You might think that the CSAC is around just to deny fighters, cancel events, and fuck up steroid hearings. But they do so much more than that! Here’s jackal Roxy’s account of how a CSAC representative follows you into the bathroom every time you need to go in order to make sure you’re not injecting god knows what into your system on fight night:
I think the real reason for the escorts was to keep me from snorting coke or taking caffeine pills in the bathroom. Or that new stuff from Japan that allows a person to throw lethal knee combinations relentlessly until the person verbally submits. Who knows what those crazy Japanese make?
Then, when I didn’t see anyone but had to pee and went and came back, I got talked to. So when I needed a bathroom escort, I said very politely, ‘Excuse me, may I have a bathroom escort?’ Like when I was in kindergarten.

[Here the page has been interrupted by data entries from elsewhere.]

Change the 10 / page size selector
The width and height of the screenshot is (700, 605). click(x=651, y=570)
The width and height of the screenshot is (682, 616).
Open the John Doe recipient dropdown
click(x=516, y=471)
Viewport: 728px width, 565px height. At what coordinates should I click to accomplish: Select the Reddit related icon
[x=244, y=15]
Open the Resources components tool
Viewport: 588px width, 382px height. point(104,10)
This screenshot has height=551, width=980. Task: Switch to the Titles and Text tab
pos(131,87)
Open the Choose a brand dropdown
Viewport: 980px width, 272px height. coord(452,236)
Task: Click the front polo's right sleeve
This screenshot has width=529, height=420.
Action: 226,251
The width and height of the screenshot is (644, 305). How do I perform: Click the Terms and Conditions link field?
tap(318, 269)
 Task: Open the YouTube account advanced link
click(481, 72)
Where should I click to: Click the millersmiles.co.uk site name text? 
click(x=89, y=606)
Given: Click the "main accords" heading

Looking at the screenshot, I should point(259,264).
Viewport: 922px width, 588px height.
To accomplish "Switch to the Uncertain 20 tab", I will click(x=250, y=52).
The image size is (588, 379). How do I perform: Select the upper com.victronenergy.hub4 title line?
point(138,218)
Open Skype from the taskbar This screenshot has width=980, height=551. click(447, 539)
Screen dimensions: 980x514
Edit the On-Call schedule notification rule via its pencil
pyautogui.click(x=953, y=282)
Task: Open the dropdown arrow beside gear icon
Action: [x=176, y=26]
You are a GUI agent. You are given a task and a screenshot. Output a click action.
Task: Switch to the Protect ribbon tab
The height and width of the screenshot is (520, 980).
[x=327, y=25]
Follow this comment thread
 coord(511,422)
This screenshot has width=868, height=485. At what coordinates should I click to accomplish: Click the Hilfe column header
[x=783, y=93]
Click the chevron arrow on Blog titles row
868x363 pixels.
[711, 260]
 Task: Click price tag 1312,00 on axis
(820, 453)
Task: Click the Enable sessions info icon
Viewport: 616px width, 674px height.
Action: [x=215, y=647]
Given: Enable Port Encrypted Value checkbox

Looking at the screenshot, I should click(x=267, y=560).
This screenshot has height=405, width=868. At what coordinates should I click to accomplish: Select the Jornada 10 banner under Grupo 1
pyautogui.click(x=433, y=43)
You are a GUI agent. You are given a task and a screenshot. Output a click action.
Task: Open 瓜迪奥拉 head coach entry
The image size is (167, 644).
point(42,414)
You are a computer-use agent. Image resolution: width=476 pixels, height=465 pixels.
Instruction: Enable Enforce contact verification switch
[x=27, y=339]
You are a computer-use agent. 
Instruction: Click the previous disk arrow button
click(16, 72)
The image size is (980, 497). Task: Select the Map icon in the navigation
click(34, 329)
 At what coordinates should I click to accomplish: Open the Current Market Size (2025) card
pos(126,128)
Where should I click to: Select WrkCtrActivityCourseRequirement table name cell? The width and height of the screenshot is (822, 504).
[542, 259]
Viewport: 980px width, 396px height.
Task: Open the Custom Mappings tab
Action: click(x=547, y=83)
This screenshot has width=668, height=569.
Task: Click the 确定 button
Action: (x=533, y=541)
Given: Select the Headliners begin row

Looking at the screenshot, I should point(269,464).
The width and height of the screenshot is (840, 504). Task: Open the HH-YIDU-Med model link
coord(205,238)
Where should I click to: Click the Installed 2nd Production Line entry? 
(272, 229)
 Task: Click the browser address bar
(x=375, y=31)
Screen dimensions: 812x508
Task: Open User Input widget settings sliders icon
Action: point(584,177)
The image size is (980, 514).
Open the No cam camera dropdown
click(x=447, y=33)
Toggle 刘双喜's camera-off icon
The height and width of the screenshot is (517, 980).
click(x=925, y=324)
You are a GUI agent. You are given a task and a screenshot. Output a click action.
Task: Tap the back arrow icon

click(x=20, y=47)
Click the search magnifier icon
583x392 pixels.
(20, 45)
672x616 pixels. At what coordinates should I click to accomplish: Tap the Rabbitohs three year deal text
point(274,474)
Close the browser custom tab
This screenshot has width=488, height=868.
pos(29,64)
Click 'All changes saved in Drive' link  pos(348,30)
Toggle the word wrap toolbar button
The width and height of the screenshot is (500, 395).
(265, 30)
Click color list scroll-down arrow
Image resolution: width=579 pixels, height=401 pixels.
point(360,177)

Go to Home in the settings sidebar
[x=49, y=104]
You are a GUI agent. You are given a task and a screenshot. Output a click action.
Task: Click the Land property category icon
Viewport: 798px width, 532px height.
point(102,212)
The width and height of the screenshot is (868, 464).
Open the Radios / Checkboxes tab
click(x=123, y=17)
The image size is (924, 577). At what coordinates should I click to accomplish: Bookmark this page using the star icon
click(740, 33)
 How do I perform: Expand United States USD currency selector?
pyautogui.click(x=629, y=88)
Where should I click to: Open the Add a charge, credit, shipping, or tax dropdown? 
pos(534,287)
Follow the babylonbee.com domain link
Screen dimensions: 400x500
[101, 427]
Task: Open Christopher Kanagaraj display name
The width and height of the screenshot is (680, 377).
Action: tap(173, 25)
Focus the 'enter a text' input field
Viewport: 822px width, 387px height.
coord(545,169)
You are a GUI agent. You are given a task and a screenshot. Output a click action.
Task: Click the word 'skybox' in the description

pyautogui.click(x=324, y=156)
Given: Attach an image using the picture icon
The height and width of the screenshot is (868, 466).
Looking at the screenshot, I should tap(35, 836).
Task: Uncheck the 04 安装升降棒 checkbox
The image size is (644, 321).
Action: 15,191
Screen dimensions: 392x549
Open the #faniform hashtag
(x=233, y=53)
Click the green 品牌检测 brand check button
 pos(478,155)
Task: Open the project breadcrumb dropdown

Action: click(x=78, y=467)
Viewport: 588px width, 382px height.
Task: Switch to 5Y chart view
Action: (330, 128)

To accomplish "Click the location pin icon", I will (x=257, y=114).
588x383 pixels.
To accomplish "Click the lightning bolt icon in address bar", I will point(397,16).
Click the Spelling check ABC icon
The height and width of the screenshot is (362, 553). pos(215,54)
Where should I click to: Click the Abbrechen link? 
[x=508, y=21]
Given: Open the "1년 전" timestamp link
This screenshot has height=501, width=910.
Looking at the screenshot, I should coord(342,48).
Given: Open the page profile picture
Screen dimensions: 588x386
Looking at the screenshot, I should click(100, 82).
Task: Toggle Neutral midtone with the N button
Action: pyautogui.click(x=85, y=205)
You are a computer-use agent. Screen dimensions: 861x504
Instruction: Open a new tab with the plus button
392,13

I would never do such a thing like coke, or take that crazy super-kneeing-ability-power-up drug! Although I have to admit, I had the strong urge to shout “Mmmmmmmm this power bar is deliiiiiiiicious!” several time behind the closed stall doors. Just as a joke, you know. Because, only one person can fit in the stall- our body guard would have trouble. And you know we aren’t allowed to take any food or drinks into the locker room. Except for fresh fruit. Thank GOD for bananas. So by 10 o’clock, when I fought, I was able to fight on a stomach full of banana. I would never eat that powerbar because they confescated when I entered. Oops did I say that?
Ah, CSAC amusements. The next bit isn’t so funny though:
If I had joked around with the power bar thing, maybe they would have told me I couldn’t fight. Like they did to about three girls. The afternoon of the fight. Like when we had our hair done and were warming up. It was quite amazing. The night was half over and I was wondering if I’d actually get to fight. People were like crying in the back….
It never ceases to amaze me how poorly the CSAC runs it’s shit. They’re right next door to the Nevada State Athletic Commission, one of the best commissions in the world. Yet they can’t take a hint on how to run their shit. Honestly, Armando Garcia and his gang of retarded mutants are one more major cock-up away from a letter writing campaign to have them replaced by people who aren’t completely incompetent.